What you will do ▸ Leave out the pictures and return every entry exactly as it appears.

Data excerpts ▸
-------
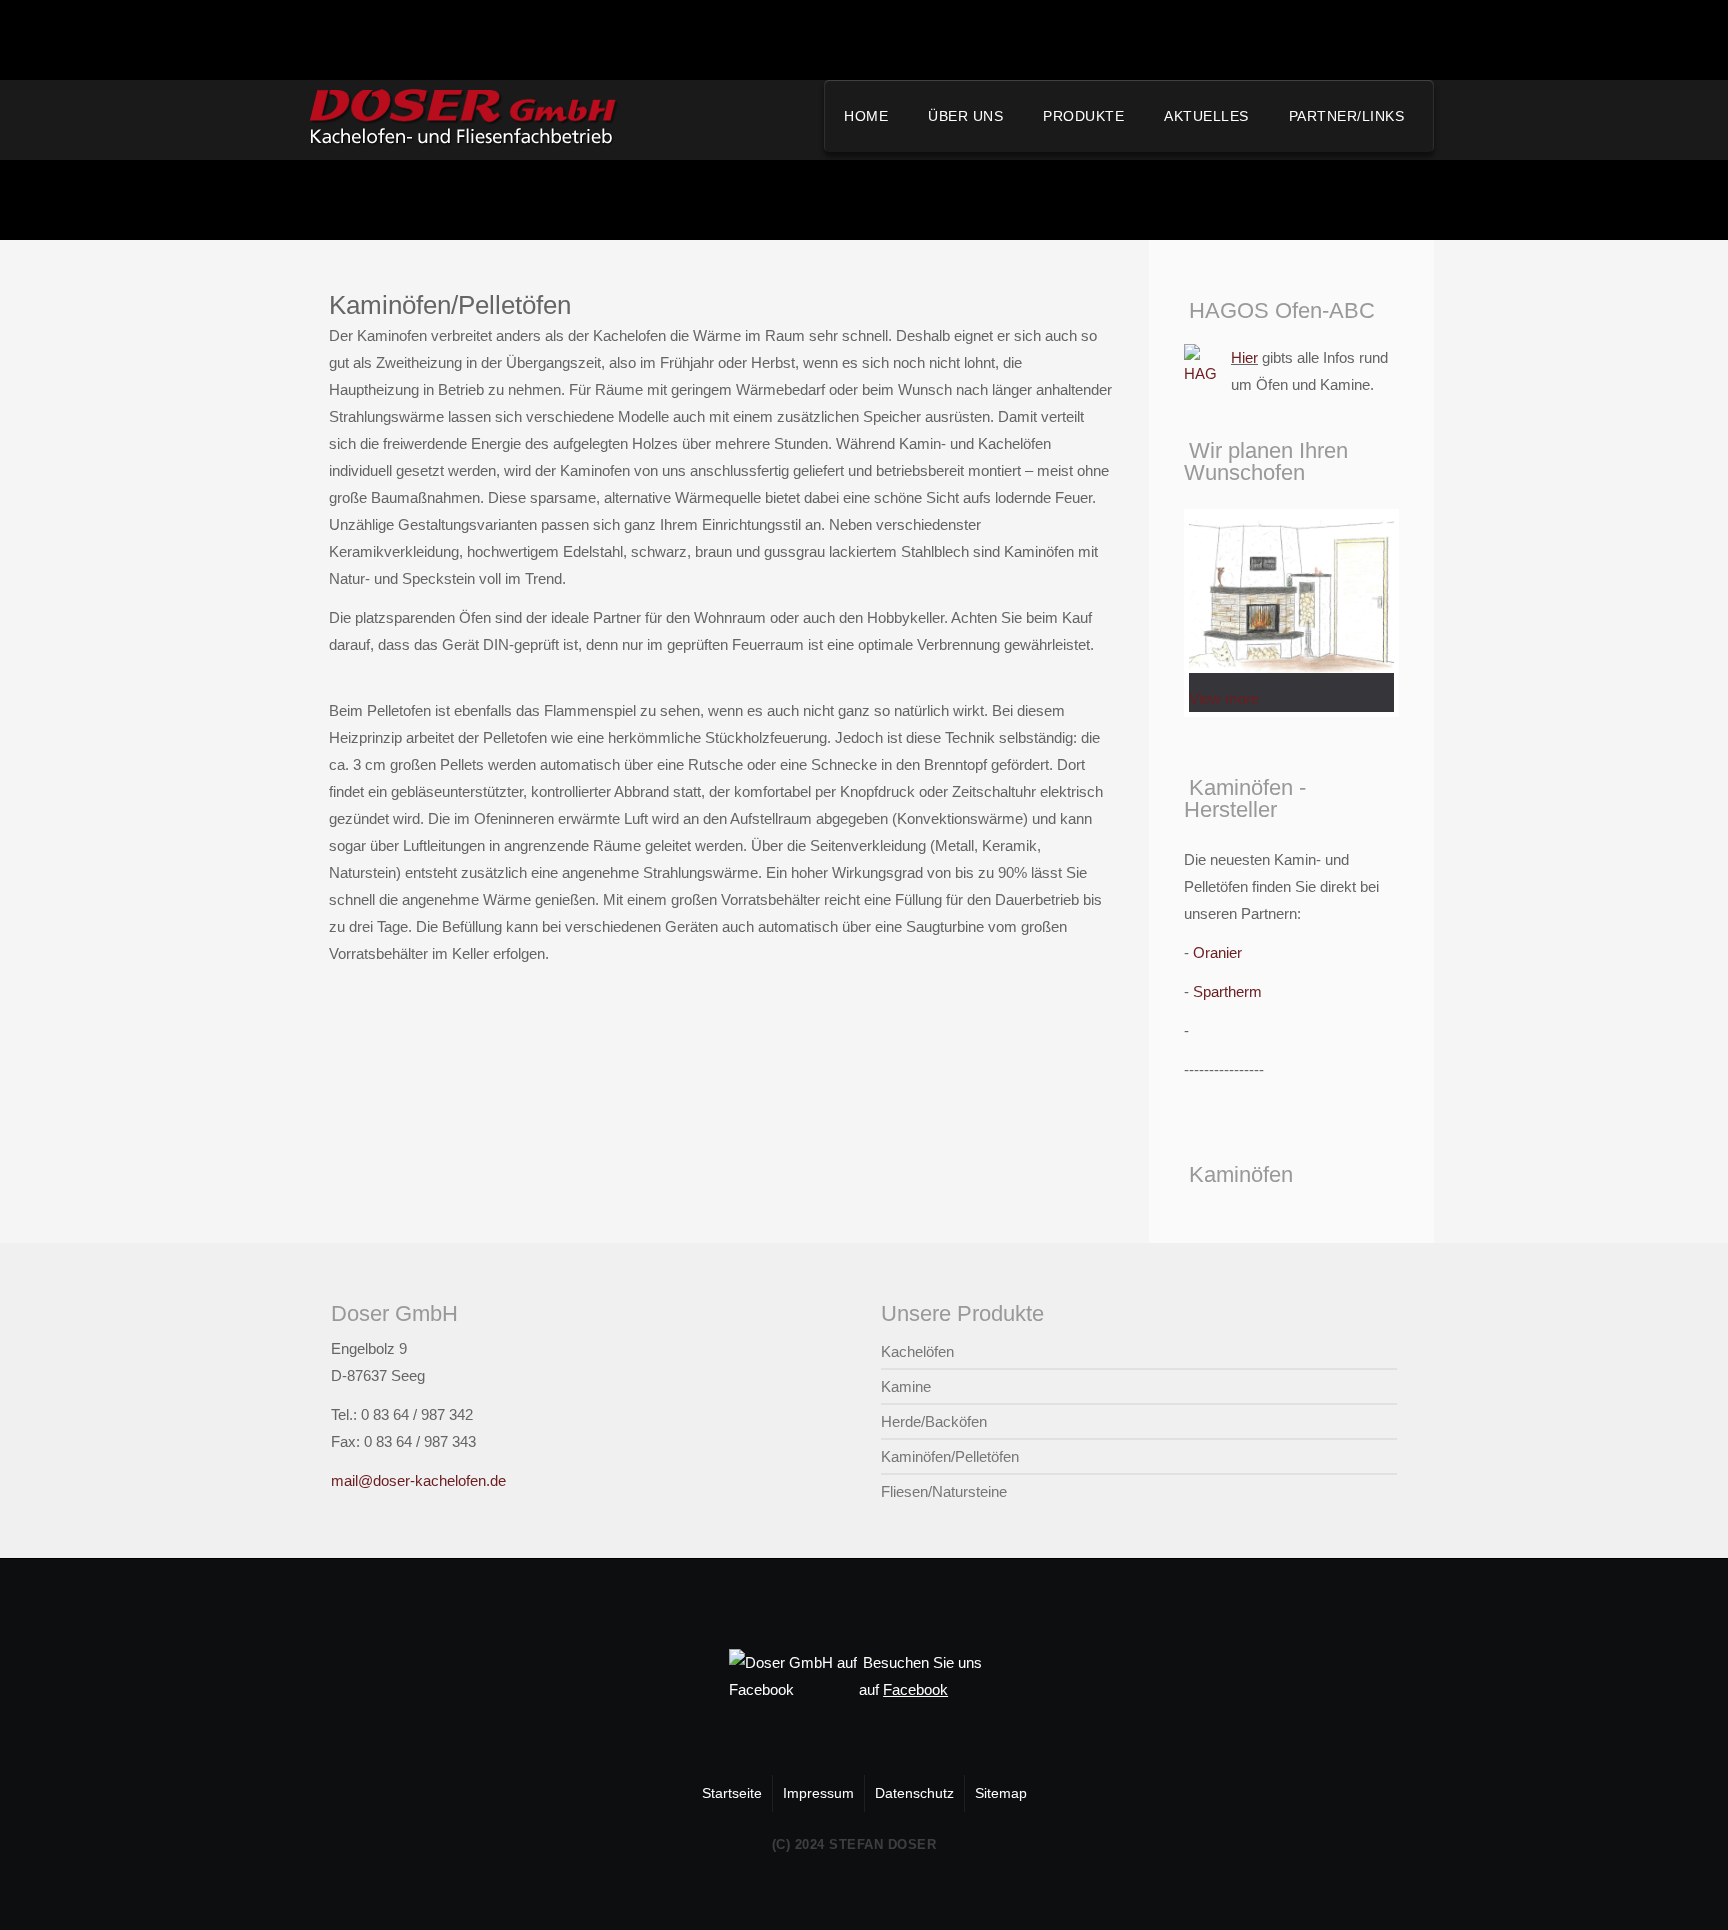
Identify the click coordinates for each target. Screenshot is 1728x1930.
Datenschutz (914, 1793)
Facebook (915, 1689)
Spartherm (1227, 991)
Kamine (906, 1386)
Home (866, 116)
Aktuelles (1206, 116)
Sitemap (1001, 1793)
-------
Exercise answer ▸
Identify the click coordinates for each target. Screenshot is 1728x1930.
Datenschutz (914, 1793)
Facebook (915, 1689)
Spartherm (1227, 991)
Kamine (906, 1386)
Home (866, 116)
Aktuelles (1206, 116)
Sitemap (1001, 1793)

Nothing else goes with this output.